===== Excerpt

Field of the Invention
The present invention relates to a method for generating a combined projection image (SM) from a medical inspection object and an imaging device for generating a combined projection image (SM) from a medical inspection object.
Computed tomography (CT), usually X-ray computed tomography, is a widely-used medical diagnostic tool, which allows the generation of tomographic images or slices of an area of interest in a patient. Radiologists often prefer using thick slab or thick-slice volume for diagnostic and screening reading. For example, 5.0 mm slabs are often used for clinical reading and data storage in thoracic CT, although thin, high resolution 0.5 mm slabs are available and used for computer applications such as three-dimensional volume rendering and computer aided diagnosis algorithms.
It is relatively easy to compute 3.0-5.0 mm slabs in thoracic CT images without losing diagnostically relevant information, for example by applying methods such as Average Intensity Projection (AIP) or Maximum Intensity Projection (MIP). The slab thickness is related to the combined thickness of the original slices in the volume. Generally, a slab is rendered as a two-dimensional image, so that the image can be printed or viewed on a computer screen.
In Digital Breast Tomosynthesis (DBT) data volumes are often reconstructed at a higher resolution, for example at a resolution of 85 microns for a slice thickness of 1.0 mm. Such a high-resolution volume allows visualization of the fine clinical details required for accurate medical diagnosis of breast cancer, for example microcalcifications of only 100 microns in size, very fine spiculations of masses, etc. A correct depiction of microcalcification morphology and spiculations is critical for the radiologist in order to be able to differentiate between benign and malignant lesions in breast tissue. This means that the amount of data in DBT volumes is very large. For example, the total volume of data for a single patient (e.g. including two DBT views and projection images) can exceed one gigabyte. The large data volume complicates data transfer and increases radiologist workload.
Another reason for generating slabs from the initial data is that a radiologist often needs to evaluate the distribution of an entire cluster of calcifications embedded in the surrounding tissue, including any masses and architectural distortions in that region.
In breast tissue, a lesion can often extend over 10.0 mm or more, and can extend in any random direction. Therefore, in order to be able to perform such an evaluation, a radiologist should be provided with very thick slabs, i.e. slabs with a thickness in excess of 10.0 mm. In some cases, it might be desirable to perform such an evaluation over the total volume (essentially the whole volume collapsed into a single slab). In the context of DBT such a single slab has also been called synthetic mammogram (SM) due to its similarity to conventional 2D mammograms.

==========
===== Provided information

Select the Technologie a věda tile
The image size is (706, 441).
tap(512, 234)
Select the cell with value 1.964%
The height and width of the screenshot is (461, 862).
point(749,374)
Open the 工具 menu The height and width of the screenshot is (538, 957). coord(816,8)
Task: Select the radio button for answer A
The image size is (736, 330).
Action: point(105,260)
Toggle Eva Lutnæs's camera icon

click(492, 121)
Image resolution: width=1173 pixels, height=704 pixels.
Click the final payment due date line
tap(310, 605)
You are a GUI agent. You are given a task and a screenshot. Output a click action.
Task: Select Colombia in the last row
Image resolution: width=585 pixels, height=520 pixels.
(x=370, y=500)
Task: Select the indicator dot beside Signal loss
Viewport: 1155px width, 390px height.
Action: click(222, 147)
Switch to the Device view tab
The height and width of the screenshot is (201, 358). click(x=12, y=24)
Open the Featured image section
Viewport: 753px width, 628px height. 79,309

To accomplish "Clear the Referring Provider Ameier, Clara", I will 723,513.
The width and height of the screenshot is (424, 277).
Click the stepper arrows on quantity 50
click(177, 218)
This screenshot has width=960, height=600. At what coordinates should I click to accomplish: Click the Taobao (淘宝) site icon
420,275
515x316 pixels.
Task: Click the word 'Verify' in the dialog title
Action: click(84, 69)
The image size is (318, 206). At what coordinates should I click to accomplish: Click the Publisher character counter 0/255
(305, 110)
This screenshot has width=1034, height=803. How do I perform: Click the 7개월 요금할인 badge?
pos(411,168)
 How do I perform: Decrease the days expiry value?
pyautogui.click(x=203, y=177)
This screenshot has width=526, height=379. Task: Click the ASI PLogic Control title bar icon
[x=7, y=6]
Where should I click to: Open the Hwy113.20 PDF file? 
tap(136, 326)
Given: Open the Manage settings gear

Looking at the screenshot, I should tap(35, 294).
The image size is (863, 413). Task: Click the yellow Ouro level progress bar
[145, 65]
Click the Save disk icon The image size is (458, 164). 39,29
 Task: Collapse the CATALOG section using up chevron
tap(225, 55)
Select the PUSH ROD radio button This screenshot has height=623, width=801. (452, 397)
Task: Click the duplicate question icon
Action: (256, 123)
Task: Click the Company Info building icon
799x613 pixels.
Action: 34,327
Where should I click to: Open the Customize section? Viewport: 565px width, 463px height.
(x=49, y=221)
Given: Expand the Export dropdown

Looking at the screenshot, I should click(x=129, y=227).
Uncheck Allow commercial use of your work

==========

**Aim of the task:** Reproduce the passage on combined projection images between "It is relatively" and "a computer screen.", inclusive.

**Exercise output:**
It is relatively easy to compute 3.0-5.0 mm slabs in thoracic CT images without losing diagnostically relevant information, for example by applying methods such as Average Intensity Projection (AIP) or Maximum Intensity Projection (MIP). The slab thickness is related to the combined thickness of the original slices in the volume. Generally, a slab is rendered as a two-dimensional image, so that the image can be printed or viewed on a computer screen.